** ENTRIES SHOWN follows **

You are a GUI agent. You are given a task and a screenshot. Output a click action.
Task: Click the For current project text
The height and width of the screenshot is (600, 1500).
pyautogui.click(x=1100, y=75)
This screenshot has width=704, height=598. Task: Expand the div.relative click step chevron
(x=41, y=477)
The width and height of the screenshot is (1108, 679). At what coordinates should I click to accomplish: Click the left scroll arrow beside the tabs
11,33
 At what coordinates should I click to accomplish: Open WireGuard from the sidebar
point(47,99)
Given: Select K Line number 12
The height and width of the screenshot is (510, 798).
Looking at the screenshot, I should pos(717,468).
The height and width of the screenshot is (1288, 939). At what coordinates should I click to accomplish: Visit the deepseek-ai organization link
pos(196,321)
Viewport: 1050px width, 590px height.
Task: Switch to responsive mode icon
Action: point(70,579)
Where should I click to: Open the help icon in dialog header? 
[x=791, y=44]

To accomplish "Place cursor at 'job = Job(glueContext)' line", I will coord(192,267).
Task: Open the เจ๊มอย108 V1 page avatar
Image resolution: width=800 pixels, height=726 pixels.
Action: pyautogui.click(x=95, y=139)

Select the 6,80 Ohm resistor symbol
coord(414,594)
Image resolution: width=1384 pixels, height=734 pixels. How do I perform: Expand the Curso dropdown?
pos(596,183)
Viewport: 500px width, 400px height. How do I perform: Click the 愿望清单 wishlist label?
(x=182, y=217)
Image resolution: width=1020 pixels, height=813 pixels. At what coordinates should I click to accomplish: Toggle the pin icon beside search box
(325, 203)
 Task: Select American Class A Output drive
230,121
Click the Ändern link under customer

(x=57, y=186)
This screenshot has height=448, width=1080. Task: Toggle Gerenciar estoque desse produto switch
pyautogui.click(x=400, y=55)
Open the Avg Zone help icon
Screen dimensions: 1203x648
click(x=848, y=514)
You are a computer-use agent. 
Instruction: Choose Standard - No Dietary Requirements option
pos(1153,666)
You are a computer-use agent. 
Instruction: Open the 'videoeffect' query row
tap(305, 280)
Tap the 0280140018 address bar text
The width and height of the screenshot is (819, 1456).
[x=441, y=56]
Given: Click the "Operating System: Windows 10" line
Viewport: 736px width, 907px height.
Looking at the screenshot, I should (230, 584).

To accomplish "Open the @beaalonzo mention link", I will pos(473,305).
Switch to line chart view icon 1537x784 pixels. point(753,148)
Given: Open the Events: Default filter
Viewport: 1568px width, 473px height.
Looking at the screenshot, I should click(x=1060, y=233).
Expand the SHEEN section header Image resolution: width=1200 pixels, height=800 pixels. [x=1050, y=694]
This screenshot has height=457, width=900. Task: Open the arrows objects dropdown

** End of ENTRIES SHOWN **

__HOW TO COMPLETE THIS TASK__. A complete and exact transcription of the material is required.

__ANSWER TO THE PROBLEM__.
You are a GUI agent. You are given a task and a screenshot. Output a click action.
Task: Click the For current project text
The height and width of the screenshot is (600, 1500).
pyautogui.click(x=1100, y=75)
This screenshot has width=704, height=598. Task: Expand the div.relative click step chevron
(x=41, y=477)
The width and height of the screenshot is (1108, 679). At what coordinates should I click to accomplish: Click the left scroll arrow beside the tabs
11,33
 At what coordinates should I click to accomplish: Open WireGuard from the sidebar
point(47,99)
Given: Select K Line number 12
The height and width of the screenshot is (510, 798).
Looking at the screenshot, I should pos(717,468).
The height and width of the screenshot is (1288, 939). At what coordinates should I click to accomplish: Visit the deepseek-ai organization link
pos(196,321)
Viewport: 1050px width, 590px height.
Task: Switch to responsive mode icon
Action: point(70,579)
Where should I click to: Open the help icon in dialog header? 
[x=791, y=44]

To accomplish "Place cursor at 'job = Job(glueContext)' line", I will coord(192,267).
Task: Open the เจ๊มอย108 V1 page avatar
Image resolution: width=800 pixels, height=726 pixels.
Action: pyautogui.click(x=95, y=139)

Select the 6,80 Ohm resistor symbol
coord(414,594)
Image resolution: width=1384 pixels, height=734 pixels. How do I perform: Expand the Curso dropdown?
pos(596,183)
Viewport: 500px width, 400px height. How do I perform: Click the 愿望清单 wishlist label?
(x=182, y=217)
Image resolution: width=1020 pixels, height=813 pixels. At what coordinates should I click to accomplish: Toggle the pin icon beside search box
(325, 203)
 Task: Select American Class A Output drive
230,121
Click the Ändern link under customer

(x=57, y=186)
This screenshot has height=448, width=1080. Task: Toggle Gerenciar estoque desse produto switch
pyautogui.click(x=400, y=55)
Open the Avg Zone help icon
Screen dimensions: 1203x648
click(x=848, y=514)
You are a computer-use agent. 
Instruction: Choose Standard - No Dietary Requirements option
pos(1153,666)
You are a computer-use agent. 
Instruction: Open the 'videoeffect' query row
tap(305, 280)
Tap the 0280140018 address bar text
The width and height of the screenshot is (819, 1456).
[x=441, y=56]
Given: Click the "Operating System: Windows 10" line
Viewport: 736px width, 907px height.
Looking at the screenshot, I should (230, 584).

To accomplish "Open the @beaalonzo mention link", I will pos(473,305).
Switch to line chart view icon 1537x784 pixels. point(753,148)
Given: Open the Events: Default filter
Viewport: 1568px width, 473px height.
Looking at the screenshot, I should click(x=1060, y=233).
Expand the SHEEN section header Image resolution: width=1200 pixels, height=800 pixels. [x=1050, y=694]
This screenshot has height=457, width=900. Task: Open the arrows objects dropdown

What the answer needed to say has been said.